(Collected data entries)
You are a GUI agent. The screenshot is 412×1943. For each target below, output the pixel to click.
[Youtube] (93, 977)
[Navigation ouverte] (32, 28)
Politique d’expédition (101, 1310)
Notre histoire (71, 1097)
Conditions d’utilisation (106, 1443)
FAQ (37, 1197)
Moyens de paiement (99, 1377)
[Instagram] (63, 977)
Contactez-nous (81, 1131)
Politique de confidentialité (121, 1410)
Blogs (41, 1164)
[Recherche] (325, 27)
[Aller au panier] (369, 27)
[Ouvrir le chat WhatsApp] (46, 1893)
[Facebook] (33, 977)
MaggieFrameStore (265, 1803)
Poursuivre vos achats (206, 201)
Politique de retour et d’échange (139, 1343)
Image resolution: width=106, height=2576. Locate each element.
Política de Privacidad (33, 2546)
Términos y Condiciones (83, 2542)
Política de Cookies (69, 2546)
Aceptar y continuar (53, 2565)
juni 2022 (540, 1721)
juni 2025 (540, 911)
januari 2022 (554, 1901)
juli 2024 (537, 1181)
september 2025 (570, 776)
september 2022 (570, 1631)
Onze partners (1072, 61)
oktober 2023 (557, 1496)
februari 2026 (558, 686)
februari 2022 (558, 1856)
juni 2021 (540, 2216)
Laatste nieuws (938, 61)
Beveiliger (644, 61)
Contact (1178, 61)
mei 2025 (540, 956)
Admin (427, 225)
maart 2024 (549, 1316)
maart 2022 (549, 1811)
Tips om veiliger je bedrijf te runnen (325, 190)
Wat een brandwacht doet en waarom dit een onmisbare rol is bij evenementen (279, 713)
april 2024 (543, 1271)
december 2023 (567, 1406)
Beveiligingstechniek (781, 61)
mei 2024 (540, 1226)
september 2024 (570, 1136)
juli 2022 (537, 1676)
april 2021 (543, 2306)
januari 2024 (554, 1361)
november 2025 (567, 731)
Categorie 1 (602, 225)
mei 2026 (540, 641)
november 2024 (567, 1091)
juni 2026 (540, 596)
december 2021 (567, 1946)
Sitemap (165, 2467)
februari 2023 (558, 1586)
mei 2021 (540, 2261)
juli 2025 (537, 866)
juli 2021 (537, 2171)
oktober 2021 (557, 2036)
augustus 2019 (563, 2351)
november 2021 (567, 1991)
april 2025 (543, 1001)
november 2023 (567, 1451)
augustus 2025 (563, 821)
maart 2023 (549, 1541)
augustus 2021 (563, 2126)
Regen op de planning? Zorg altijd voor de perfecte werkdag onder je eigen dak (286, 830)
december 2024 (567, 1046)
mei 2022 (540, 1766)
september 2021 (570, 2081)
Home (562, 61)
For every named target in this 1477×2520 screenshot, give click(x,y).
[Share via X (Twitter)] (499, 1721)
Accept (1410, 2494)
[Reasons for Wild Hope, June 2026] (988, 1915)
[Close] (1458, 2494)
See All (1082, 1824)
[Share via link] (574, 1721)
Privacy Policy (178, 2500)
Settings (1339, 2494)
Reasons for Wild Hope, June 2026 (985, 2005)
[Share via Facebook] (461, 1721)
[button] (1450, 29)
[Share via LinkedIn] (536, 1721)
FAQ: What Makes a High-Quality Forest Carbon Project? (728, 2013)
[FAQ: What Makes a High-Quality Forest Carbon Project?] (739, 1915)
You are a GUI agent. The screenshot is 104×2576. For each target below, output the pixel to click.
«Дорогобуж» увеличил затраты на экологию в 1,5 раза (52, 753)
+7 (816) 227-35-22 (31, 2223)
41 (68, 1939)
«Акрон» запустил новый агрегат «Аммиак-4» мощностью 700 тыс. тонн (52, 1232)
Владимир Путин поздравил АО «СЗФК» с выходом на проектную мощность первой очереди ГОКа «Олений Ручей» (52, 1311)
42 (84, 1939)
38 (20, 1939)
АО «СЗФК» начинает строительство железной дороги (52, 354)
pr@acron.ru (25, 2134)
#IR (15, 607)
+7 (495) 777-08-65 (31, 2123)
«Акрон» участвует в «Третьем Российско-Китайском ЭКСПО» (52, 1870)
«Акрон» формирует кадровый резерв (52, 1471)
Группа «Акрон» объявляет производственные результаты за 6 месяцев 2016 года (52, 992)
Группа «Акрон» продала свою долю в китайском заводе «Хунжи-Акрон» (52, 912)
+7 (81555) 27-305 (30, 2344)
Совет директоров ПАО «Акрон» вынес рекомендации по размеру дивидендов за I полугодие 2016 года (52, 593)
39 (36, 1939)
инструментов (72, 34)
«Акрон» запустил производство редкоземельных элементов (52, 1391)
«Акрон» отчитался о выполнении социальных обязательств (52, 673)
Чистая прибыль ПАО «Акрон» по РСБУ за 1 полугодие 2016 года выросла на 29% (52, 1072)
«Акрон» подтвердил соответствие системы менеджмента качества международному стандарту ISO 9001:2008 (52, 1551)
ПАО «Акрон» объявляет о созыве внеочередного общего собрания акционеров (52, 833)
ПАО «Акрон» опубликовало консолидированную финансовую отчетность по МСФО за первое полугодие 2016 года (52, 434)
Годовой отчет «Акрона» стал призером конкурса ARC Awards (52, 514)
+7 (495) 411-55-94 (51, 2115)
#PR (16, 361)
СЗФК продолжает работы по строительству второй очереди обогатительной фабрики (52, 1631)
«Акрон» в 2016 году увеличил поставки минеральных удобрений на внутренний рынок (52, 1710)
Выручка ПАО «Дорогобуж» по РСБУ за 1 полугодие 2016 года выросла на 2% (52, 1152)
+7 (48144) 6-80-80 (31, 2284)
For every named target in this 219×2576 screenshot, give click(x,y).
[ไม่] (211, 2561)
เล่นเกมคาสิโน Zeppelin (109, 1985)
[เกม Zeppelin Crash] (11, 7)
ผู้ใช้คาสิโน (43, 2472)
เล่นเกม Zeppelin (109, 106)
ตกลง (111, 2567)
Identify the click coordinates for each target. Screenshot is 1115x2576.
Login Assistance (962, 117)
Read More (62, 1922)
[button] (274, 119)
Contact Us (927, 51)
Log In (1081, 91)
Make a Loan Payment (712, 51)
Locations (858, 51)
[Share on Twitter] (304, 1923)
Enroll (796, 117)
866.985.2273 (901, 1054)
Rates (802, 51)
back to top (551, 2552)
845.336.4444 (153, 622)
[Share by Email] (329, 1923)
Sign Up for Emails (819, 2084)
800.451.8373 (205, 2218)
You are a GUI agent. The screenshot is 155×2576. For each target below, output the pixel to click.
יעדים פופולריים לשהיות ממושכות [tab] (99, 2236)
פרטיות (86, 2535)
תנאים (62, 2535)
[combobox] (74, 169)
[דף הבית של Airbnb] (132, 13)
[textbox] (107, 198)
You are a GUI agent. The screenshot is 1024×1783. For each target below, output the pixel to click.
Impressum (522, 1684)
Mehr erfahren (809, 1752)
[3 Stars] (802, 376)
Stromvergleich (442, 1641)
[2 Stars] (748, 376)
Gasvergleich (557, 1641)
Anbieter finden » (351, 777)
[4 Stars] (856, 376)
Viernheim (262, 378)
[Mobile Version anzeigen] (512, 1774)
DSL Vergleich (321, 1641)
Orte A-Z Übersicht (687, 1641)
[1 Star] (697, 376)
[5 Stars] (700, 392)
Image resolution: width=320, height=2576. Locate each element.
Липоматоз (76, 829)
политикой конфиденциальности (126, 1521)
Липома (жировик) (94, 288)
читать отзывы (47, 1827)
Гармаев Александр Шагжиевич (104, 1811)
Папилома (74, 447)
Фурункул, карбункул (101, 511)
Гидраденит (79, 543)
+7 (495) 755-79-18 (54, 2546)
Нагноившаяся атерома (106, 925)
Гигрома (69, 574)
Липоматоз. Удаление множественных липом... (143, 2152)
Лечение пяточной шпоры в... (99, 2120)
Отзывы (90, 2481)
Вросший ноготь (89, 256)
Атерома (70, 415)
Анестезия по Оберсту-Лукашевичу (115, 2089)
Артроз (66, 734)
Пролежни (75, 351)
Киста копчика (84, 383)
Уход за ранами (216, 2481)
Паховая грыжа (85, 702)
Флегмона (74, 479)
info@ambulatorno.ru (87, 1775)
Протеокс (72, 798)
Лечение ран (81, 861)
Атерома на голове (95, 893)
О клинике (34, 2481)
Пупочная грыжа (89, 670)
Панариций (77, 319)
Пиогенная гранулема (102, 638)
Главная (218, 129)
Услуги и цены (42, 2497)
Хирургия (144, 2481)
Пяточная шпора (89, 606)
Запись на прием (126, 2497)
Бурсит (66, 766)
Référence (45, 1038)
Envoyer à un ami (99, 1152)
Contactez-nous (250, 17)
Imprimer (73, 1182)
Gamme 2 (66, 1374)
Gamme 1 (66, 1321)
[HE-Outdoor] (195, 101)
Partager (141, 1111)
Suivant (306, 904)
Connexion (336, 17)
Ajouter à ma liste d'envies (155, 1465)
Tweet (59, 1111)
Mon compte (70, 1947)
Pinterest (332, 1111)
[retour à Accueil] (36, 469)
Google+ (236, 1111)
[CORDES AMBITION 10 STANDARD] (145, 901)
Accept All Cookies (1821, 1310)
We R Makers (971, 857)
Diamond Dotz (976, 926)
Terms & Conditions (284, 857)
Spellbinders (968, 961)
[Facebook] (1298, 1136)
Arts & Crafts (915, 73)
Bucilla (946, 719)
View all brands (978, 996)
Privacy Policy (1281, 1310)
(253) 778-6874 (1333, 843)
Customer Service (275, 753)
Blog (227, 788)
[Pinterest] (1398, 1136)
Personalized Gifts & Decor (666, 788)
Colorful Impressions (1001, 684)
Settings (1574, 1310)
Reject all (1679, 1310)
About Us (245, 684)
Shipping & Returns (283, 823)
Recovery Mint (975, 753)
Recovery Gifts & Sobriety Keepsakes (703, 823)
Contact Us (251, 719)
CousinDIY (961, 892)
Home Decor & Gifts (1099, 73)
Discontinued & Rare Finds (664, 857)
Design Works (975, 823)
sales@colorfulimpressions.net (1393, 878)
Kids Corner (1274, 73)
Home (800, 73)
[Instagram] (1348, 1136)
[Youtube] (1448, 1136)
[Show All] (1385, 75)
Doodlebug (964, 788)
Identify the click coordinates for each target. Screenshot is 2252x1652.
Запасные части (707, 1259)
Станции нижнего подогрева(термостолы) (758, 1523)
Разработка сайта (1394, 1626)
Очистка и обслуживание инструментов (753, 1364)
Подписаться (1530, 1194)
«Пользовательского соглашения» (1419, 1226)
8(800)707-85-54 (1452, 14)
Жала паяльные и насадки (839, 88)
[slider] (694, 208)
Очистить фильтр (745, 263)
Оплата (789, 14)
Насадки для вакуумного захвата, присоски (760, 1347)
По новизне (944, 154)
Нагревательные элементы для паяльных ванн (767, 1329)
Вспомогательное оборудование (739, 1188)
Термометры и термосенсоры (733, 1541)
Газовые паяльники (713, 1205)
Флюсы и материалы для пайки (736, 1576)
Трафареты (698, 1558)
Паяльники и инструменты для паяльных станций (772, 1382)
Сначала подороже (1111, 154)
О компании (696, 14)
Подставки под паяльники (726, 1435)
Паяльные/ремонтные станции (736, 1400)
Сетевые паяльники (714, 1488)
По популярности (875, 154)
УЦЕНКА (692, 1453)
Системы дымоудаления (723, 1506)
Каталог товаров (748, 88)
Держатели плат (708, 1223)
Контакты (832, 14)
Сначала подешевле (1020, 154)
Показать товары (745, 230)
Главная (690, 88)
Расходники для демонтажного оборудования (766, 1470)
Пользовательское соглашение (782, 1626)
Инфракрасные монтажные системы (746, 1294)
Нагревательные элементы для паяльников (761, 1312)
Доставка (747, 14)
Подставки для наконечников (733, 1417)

Required action: In the entries above, find the line holding "יעדים פופולריים לשהיות" and the line holding "Gasvergleich (557, 1641)", then retype exactly those two lines and every line between them, and nothing else.

Solved exercise:
יעדים פופולריים לשהיות ממושכות [tab] (99, 2236)
פרטיות (86, 2535)
תנאים (62, 2535)
[combobox] (74, 169)
[דף הבית של Airbnb] (132, 13)
[textbox] (107, 198)
You are a GUI agent. The screenshot is 1024×1783. For each target below, output the pixel to click.
Impressum (522, 1684)
Mehr erfahren (809, 1752)
[3 Stars] (802, 376)
Stromvergleich (442, 1641)
[2 Stars] (748, 376)
Gasvergleich (557, 1641)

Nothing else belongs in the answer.